Я пристально смотрю на Катю. У нее скучное вытянутое лицо, и пальцы, как всегда, в чернилах. Смиренно потупившись, она ждет только одного — когда начнется молитва. Меня она не замечает.
Проходит минута, другая. И вдруг обожженные ресницы ее взлетают вверх, она подмигивает мне и снова замирает. Бабка Мариля, которая проходит мимо, чтобы запереть в сенях дверь, обшаривает ее настороженным взглядом. Но Катька не смотрит на нее. Маленькая, робкая, в коротком пальто, которое она еще не успела снять, Катька жмется к спинке кровати, и глаза у нее сонные и равнодушные.

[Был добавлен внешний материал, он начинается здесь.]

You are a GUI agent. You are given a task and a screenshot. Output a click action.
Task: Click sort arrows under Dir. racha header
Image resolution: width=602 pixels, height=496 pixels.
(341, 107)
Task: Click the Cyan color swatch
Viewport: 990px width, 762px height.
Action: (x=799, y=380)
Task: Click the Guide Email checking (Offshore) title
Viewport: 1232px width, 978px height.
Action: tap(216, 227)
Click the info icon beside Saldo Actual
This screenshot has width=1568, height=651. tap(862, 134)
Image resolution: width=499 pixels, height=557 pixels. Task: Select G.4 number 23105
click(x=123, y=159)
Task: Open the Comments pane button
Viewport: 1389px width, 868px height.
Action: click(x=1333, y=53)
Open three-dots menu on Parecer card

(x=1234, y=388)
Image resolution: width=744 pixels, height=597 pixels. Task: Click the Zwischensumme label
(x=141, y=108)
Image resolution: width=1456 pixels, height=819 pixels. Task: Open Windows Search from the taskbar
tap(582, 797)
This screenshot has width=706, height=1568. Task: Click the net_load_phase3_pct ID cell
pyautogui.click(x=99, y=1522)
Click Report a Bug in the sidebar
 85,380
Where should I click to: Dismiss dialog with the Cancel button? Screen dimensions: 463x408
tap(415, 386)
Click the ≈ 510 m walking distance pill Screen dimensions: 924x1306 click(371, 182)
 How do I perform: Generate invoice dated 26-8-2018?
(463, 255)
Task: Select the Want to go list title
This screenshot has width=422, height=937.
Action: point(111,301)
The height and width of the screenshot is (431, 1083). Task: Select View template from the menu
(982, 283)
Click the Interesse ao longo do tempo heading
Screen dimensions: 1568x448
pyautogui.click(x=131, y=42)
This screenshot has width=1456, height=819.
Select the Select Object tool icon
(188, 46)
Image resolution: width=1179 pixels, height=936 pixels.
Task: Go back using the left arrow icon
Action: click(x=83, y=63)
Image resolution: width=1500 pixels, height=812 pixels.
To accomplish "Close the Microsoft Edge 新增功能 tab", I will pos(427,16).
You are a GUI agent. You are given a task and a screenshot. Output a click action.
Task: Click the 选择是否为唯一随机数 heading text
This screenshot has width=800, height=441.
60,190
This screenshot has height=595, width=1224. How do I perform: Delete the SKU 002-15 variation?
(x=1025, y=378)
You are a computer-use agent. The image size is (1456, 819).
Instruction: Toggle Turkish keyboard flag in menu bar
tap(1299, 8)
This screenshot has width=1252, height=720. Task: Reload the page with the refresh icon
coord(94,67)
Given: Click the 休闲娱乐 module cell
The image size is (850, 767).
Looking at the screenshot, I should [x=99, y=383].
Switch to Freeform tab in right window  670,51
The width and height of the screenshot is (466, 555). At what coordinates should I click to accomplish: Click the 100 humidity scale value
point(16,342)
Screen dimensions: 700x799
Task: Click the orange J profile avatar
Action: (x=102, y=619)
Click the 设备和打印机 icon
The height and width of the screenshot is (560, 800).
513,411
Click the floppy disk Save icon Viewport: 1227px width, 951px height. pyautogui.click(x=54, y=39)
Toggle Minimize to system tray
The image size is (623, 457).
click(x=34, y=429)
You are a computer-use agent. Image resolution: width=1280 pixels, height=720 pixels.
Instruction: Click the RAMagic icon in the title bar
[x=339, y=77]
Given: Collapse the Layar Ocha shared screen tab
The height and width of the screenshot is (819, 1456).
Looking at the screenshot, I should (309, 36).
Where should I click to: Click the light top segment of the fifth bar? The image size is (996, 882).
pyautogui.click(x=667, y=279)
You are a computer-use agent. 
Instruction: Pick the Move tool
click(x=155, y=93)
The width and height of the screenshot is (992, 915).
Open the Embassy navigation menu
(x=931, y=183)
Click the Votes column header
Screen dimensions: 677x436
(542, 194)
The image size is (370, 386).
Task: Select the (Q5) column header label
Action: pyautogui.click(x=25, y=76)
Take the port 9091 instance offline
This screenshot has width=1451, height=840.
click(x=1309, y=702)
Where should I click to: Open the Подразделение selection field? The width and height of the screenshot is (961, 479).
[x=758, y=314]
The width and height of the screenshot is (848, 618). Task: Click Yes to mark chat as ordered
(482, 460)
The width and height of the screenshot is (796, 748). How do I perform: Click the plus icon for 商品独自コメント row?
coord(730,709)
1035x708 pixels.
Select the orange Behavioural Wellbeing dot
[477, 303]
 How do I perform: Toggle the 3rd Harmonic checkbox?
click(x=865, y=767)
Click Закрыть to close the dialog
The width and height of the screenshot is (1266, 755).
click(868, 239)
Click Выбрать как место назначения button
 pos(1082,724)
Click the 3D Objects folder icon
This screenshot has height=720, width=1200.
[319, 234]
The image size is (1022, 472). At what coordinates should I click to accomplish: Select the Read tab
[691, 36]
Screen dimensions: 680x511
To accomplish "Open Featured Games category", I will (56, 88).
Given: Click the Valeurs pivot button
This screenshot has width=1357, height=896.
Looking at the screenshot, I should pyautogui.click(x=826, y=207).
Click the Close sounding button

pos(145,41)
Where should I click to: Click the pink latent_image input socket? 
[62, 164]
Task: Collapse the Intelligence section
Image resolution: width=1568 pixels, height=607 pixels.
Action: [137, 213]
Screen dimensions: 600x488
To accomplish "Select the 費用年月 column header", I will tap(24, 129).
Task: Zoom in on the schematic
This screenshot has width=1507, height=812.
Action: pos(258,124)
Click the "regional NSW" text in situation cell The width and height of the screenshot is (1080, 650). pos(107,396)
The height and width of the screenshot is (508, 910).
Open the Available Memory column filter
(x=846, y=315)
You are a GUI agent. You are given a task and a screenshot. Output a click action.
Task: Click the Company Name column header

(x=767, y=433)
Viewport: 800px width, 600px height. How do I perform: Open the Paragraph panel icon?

Начинается молитва. На этот раз она: тянется особенно долго, кажется, ей не будет конца. Затем дядя Петя дергает маму за рукав, и она запевает песню. Голос у нее дрожит и тонет в хриплых голосах старух.
Молодая женщина в хромовых сапогах растерянно вертит головой и поднимается с колен. Я чувствую, что ей страшно, что ей хочется убежать отсюда. Но старик тут же оказывается рядом с нею. Насупившись, он взглядом снова пригибает ее к полу, и тогда я догадываюсь, кто эта женщина. Это, наверно, та самая продавщица, которая сделала растрату, а старик ей дал деньги. Теперь она боится его.
Старухи уже плачут. Они раскачиваются на скамьях, протяжно кричат и бьют себя в грудь сухими кулаками. «Бу-бу-бу-бу!» — ласково бормочет Яшка-дурачок.
Меня начинает трясти, как в лихорадке. Я поворачиваюсь к двери — Катькина макушка исчезла. Весь обратившись в слух, я улавливаю, как тихонько скрипнул большой засов.
Скрипнул, или мне это только показалось?
Катька, Катька, славная девчонка с перемазанными в чернила тонкими пальцами и выгоревшими жиденькими косичками! Каким же надо быть по-настоящему смелым человеком, чтобы стоять, как ты сейчас, в темных холодных сенях и, сдерживая дыхание, снимать тяжелый, настывший на морозе засов! Каким смелым надо быть, чтобы, как ты, выхватить из огня красный галстук! И никто не знает об этом, потому что смелые никогда не бывают хвастунами: Катька никому, кроме меня, не рассказала о галстуке и — я это точно знаю — никому не расскажет о том, как сейчас выручает меня. Но я обязательно расскажу о ней. Надо, чтобы все ребята знали, откуда появились у нее розовые рубцы на руках. Потому что это очень здорово — знать, что рядом с тобой живет и учится самая обыкновенная девчонка, которая готова пойти в огонь и в воду за своего товарища. И не в годы войны, а в самые мирные дни.